▶ **FRAGMENTO MOSTRADO**
En este tipo de relación, evidentemente, cuanto más da uno más prestigio tiene, por ende también mayores probabilidades de entablar relaciones sociales de fidelidad; es decir, el prestigio es usado para establecer redes de compadrazgo que, en el futuro, pueden ser la base de relaciones de dominación o subordinación, económica y política, refuncionalizando las relaciones de con­fianza, el compromiso, la fidelidad personal, el reconocimiento, la piedad. En otras palabras, todas las virtudes que honran la moral del honor son utilizadas para conseguir y consolidar redes políticas a fin de captar mayores votos en los momentos de elecciones, o para efectivizar alianzas políticas que posibiliten ser elegido como autoridad municipal. A simple vista, para el ojo de un antropólogo o sociólogo, los intercambios simbólicos aparecen como espacios donde se realiza el DON y el CONTRADON, es decir, la RECIPROCIDAD Y LA REDISTRIBUCION, pero detrás de este acto ceremonial se encubre un modo de dominación: la violencia simbólica, la más invisible e ignorada como tal y que, además, es aprobada colectivamente.

Estos estratos de clase, después de la LPP, se concentran en el poder administrativo de los municipios como un medio para perpetuar su existencia. Se reproduce así en las comuni­dades, lo que Lariza Lomnitz llama escala mental de favores influida por la distancia social (ver la figura 1).

Se trata de grupos que han logrado agruparse en torno a intereses personales y a la ocu­pación de puestos administrativos en beneficio de sus cuadros allegados. Son partidos de tipo patronazgo, como diría Max Weber, ya que se han convertido fundamentalmente en patrocinadores de cargos municipales.

▶ **OBJETIVO**
Por favor, continúa el fragmento sobre el compadrazgo y el poder municipal a partir de su última oración.

Datos de objetivos de clic

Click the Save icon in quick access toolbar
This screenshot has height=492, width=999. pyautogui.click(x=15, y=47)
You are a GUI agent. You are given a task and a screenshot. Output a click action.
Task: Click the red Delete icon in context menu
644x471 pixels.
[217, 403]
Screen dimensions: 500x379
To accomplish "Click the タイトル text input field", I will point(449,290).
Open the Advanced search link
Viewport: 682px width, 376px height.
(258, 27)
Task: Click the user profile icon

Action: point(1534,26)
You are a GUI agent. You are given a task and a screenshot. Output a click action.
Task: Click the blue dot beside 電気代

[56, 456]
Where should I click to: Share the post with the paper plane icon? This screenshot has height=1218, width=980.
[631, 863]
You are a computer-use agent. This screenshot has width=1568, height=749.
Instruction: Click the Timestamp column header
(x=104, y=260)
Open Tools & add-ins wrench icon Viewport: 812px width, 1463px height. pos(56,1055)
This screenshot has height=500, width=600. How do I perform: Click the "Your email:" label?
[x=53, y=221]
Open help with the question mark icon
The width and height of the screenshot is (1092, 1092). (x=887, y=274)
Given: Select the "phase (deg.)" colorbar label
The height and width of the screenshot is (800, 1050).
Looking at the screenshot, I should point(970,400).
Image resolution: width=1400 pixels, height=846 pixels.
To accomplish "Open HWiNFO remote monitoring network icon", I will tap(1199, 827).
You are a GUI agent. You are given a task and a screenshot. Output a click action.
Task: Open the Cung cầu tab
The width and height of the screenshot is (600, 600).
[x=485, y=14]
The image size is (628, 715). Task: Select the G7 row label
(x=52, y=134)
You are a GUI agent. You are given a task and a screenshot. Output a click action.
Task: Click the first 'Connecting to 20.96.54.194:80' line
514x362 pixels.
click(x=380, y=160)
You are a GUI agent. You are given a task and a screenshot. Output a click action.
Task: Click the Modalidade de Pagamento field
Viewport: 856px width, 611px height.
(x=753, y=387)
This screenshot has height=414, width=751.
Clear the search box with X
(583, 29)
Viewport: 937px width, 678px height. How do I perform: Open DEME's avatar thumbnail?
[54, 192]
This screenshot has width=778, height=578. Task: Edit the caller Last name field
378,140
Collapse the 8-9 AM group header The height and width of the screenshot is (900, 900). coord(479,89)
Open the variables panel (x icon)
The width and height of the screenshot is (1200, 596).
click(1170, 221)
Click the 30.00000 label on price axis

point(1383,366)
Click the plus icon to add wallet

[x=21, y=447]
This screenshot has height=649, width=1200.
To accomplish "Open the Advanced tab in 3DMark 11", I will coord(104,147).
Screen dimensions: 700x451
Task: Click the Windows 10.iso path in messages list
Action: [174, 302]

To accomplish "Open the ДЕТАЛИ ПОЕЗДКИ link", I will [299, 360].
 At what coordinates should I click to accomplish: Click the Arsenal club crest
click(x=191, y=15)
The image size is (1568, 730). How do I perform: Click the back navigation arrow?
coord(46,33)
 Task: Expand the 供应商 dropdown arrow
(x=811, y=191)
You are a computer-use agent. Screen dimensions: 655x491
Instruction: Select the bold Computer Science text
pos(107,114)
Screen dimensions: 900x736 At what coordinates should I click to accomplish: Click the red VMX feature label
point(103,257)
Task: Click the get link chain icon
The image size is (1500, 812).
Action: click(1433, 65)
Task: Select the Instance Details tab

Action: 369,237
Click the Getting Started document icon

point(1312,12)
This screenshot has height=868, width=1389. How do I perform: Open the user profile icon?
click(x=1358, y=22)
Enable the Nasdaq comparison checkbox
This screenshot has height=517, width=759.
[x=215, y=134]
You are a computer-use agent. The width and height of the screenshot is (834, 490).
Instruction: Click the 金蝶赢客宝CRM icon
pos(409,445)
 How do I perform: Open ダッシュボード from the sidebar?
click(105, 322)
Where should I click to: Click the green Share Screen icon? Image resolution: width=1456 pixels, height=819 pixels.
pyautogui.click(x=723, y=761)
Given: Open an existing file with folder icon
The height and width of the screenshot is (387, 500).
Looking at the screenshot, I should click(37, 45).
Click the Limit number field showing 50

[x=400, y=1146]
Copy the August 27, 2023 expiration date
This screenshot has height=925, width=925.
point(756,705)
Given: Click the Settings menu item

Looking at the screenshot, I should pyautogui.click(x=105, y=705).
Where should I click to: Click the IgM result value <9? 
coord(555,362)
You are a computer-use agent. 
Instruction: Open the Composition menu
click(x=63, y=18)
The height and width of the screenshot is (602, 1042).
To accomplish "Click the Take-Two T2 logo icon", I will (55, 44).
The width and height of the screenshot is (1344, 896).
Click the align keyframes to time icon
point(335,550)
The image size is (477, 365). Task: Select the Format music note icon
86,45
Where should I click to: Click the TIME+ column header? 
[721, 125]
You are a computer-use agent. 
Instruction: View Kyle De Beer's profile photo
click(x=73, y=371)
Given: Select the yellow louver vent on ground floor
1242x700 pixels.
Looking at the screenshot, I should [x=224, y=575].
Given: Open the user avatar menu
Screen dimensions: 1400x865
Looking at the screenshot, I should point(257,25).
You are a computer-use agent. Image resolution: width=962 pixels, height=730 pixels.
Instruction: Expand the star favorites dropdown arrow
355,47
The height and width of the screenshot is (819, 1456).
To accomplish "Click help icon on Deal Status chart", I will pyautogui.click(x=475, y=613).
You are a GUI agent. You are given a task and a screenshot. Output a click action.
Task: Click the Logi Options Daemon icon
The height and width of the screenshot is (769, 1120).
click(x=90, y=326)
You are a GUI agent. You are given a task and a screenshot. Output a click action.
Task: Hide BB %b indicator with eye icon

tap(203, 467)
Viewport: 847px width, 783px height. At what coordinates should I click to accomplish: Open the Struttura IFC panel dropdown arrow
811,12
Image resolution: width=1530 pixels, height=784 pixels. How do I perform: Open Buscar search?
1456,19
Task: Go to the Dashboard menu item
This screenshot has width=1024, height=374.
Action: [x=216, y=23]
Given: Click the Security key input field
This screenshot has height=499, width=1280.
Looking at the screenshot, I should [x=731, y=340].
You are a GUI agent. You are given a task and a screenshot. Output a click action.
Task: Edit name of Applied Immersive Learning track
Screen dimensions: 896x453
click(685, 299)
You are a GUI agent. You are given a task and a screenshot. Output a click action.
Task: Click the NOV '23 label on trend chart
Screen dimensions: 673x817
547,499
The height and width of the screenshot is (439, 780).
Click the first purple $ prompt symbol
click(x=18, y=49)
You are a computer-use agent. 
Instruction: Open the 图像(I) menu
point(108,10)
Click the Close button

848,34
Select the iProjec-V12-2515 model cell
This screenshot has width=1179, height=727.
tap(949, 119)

▶ **RESULTADO**
No cabe duda que este sistema de administración política excluye la participación de los indígenas, campesinos y comunarios, o que dicha participación se refuncionaliza para ponerse al servicio de la nueva casta dominante que emerge después de la dictación de la Ley de Participación Popular. A los indios, los subordina totalmente a su servicio, refuncionaliza sus valores ancestrales ordenadores del sistema económico y político comunitario. Está a punto de morir la política y el poder comunal basados, en el sistema de rotación y sucesión, mediante la universalización de la democracia que concentra en la administración municipal a unos cuantos poderosos económicos y políticos.

Los Comités de Vigilancia, que supuestamente tienen la atribución de controlar los gas­tos administrativos y de inversión de los municipios, son cooptados por esta élite e incorpora­dos a las redes sociales de dominación. Incluso, en la mayoría de los casos, son reclutados de las redes sociales pertenecientes a esta nueva nobleza rural.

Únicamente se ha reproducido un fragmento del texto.